Une enquête du New York Times a révélé l'existence de couturières sous-payées dans les Pouilles (sud) fabriquant des vêtements pour de grandes enseignes italiennes.

Une enquête du New York Times a révélé l'existence de couturières sous-payées dans les Pouilles (sud) fabriquant des vêtements pour de grandes enseignes italiennes. - Miguel Medina-AFP

L'ambiance festive et glamour de la Fashion Week à Milan est gâchée par une enquête du New York Times révélant l'existence de couturières sous-payées (au noir) et sans couverture sociale dans les Pouilles en Italie du sud. Elles fabriquent des vêtements pour de grandes enseignes italiennes.

Quand les dessous de l'industrie italienne du luxe révèlent des pratiques sociales discutables en vigueur dans la péninsule. Une enquête du New-York Times, le grand quotidien américain, relate que, dans la petite ville de Santeramo in Colle, dans la province de Bari, une femme (qui a souhaité que son identité ne soit pas révélée) dit coudre chez dans son appartement pour 10 euros par jour des vêtements de la marque de prêt-à-porter MaxMara, laquelle commercialise ensuite ces pièces entre 800 et 2000 euros l'unité. 

Cette couturière est payée 1 euro par l’usine qui l’emploie, pour chaque mètre de tissu qu’elle réalise. "Il me faut environ une heure pour coudre un mètre, soit environ quatre à cinq heures pour terminer un manteau entier", a déclaré au journal américain, la femme, qui travaille sans contrat ni assurance et qui est payée en espèces chaque mois. "J'essaie de faire deux manteaux par jour."

La femme confie avoir atteint un maximum de 24 euros dans une journée pour confectionner un manteau, le tout au noir, donc sans assurance ni couverture sociale.
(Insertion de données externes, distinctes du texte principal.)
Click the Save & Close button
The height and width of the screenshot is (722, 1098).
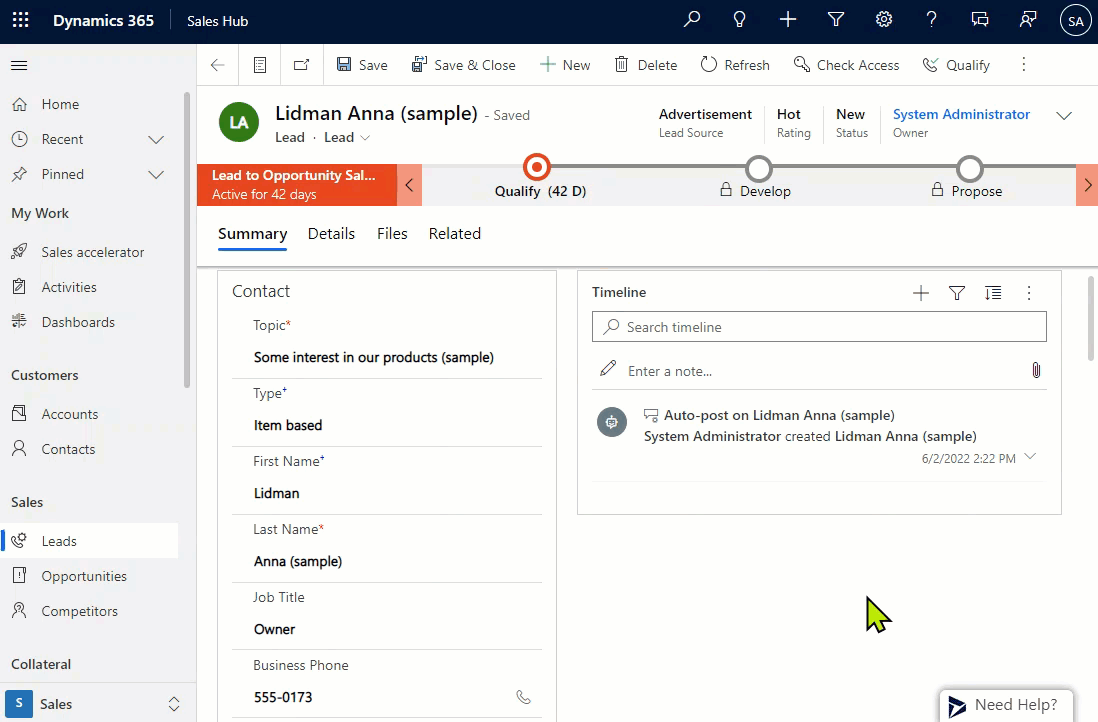pos(464,64)
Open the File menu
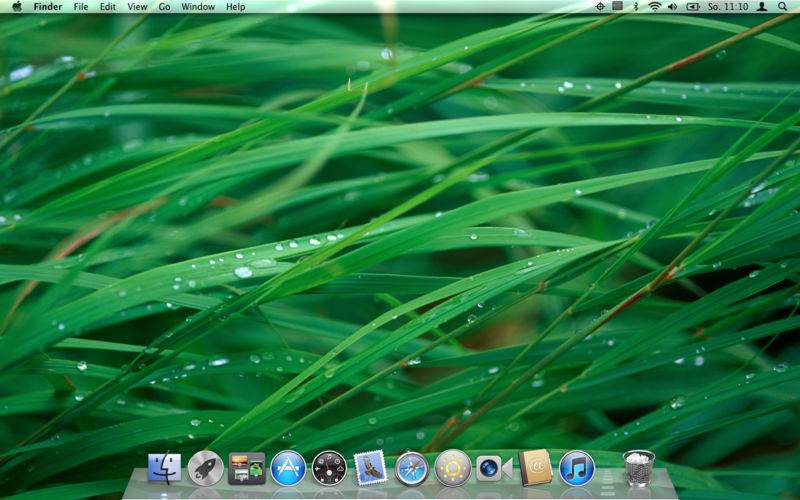The height and width of the screenshot is (500, 800). click(x=81, y=7)
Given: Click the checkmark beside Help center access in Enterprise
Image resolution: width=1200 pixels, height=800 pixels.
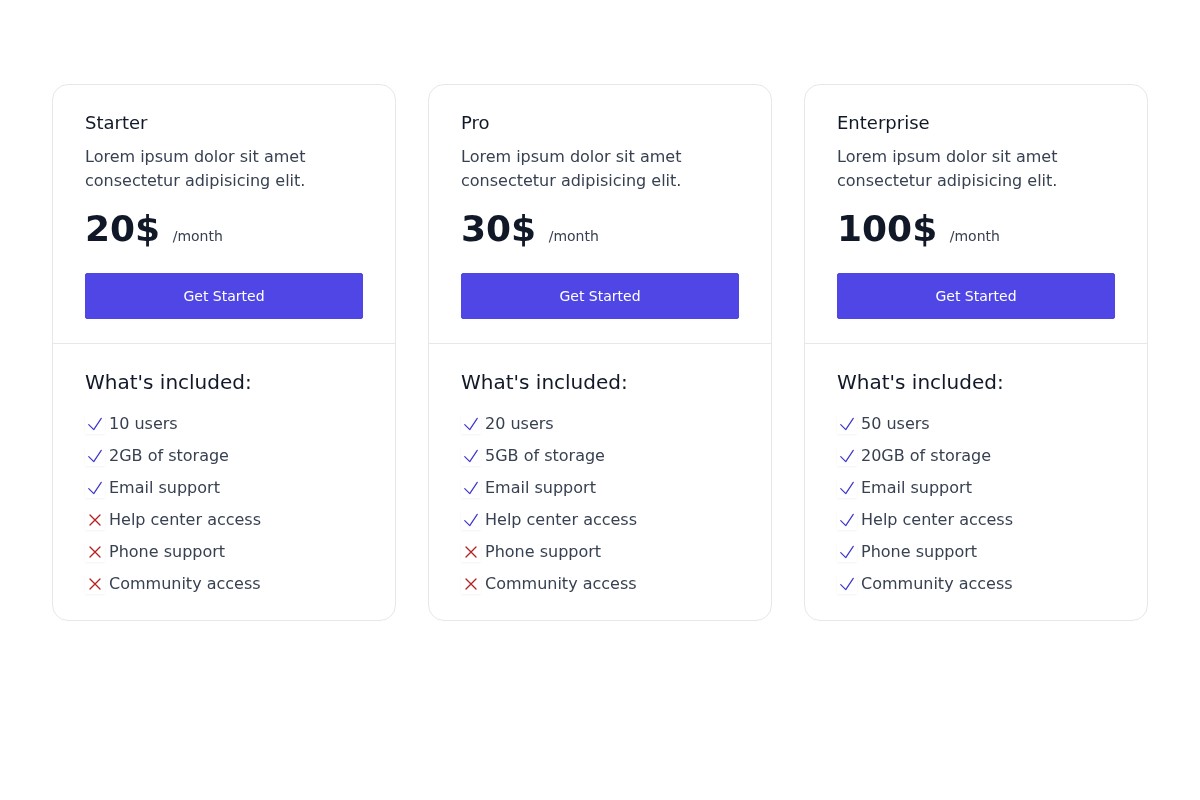Looking at the screenshot, I should [847, 520].
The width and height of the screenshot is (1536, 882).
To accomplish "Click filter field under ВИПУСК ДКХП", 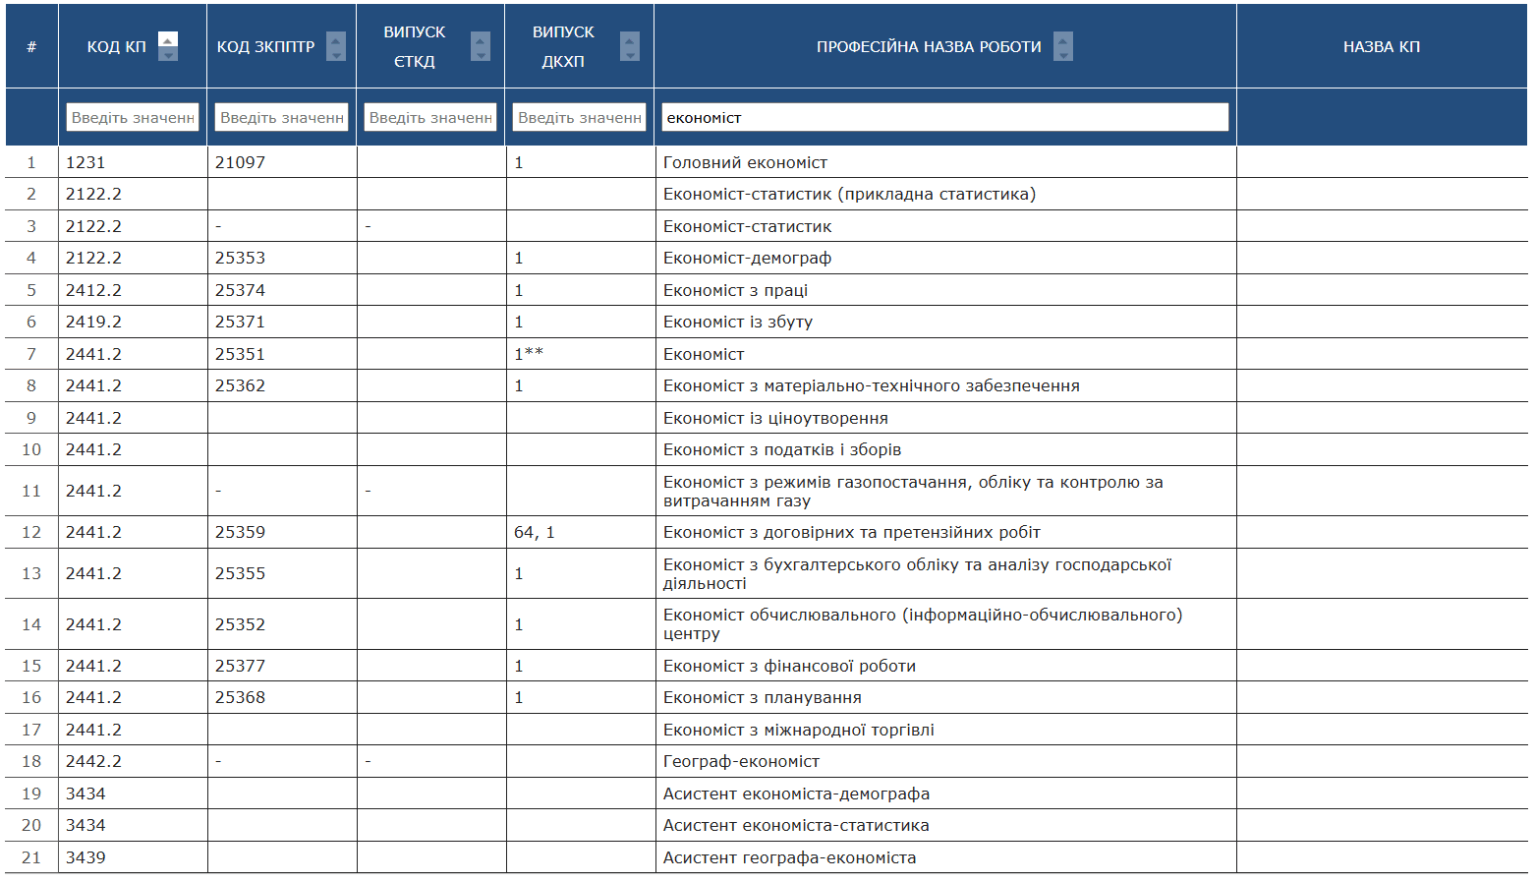I will coord(579,118).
Des conditions de travail dignes de pays émergents

Des conditions de travail que l'on rencontre "au Bangladesh, au Vietnam ou en Chine", écrit le quotidien américain, assurant pouvoir prouver "qu'une soixantaine de couturières travaillent à domicile et sans contrat de travail" dans la seule région des Pouilles. Dans certains cas, le tarif horaire ne dépasse par les 3 euros.

Citant l'ouvrage de la sociologue Tania Toffanin, "Fabbriche Invisibili" (Usines invisibles"), qui traite du travail des femmes à domicile, le New York Times estime que 2 à 4000 personnes sont concernées par le phénomène dans le secteur du vêtement en Italie.

Directement interpellée par ces révélations, la Chambre nationale de la mode italienne (CNMI) a cependant fait valoir que cette statistique, la seule récente, devait être placée "dans le contexte d'une grande industrie qui emploie 620.000 personnes dans 67.000 entreprises".

Autour des podiums de la Fashion Week vendredi à Milan, l'enquête du New York Times a été largement commentée par les professionnels, dont beaucoup ont estimé qu'elle portait injustement atteinte à la florissante industrie du luxe et, par ricochet, au sacrosaint "Made in Italy".

Pour le président de la CNMI, Carlo Capasa, il s'agit là "attaques honteuses et instrumentalisées". Selon lui, le problème qui émerge de l'enquête est celui de la sous-traitance, "phénomène à la marge mais néanmoins grave qui échappe au contrôle des maisons de couture et que l'industrie a l'intention d'éradiquer", a-t-il déclaré à l'AFP. Selon lui, "les entreprises du luxe sont les plus actives dans la lutte contre ce phénomène".

En Italie, 3,7 millions de gens travaillent sans contrat

Miucci Prada, patronne de la griffe séculaire qui porte son nom et petite-fille de son fondateur, assure que les maisons de mode italiennes disposent de garde-fous, "toutes les entreprises s'étant dotées de codes et d'inspecteurs". "Mais le monde réel est plus complexe et il y aura toujours quelqu'un pour se laisser corrompre", a-t-elle admis.

Selon l'Institut italien de la statistique (Istat), 3,7 millions de personnes, tous secteurs confondus, travaillaient sans contrat en Italie en 2015.

Pour certains représentants syndicaux, la polémique sur les conditions de travail dans la mode est liée à la pression exercée sur le secteur par les pays asiatiques, où la main d'oeuvre est moins chère. "C'est la tyrannie du choix du consommateur qui pousse les entreprises du secteur à chercher des solutions moins onéreuses pour être compétitives, en particulier contre l'Asie qui produit à bas coût", a expliqué à l'AFP Roberto Manzoni, président de la Fédération Italienne du Secteur Mode.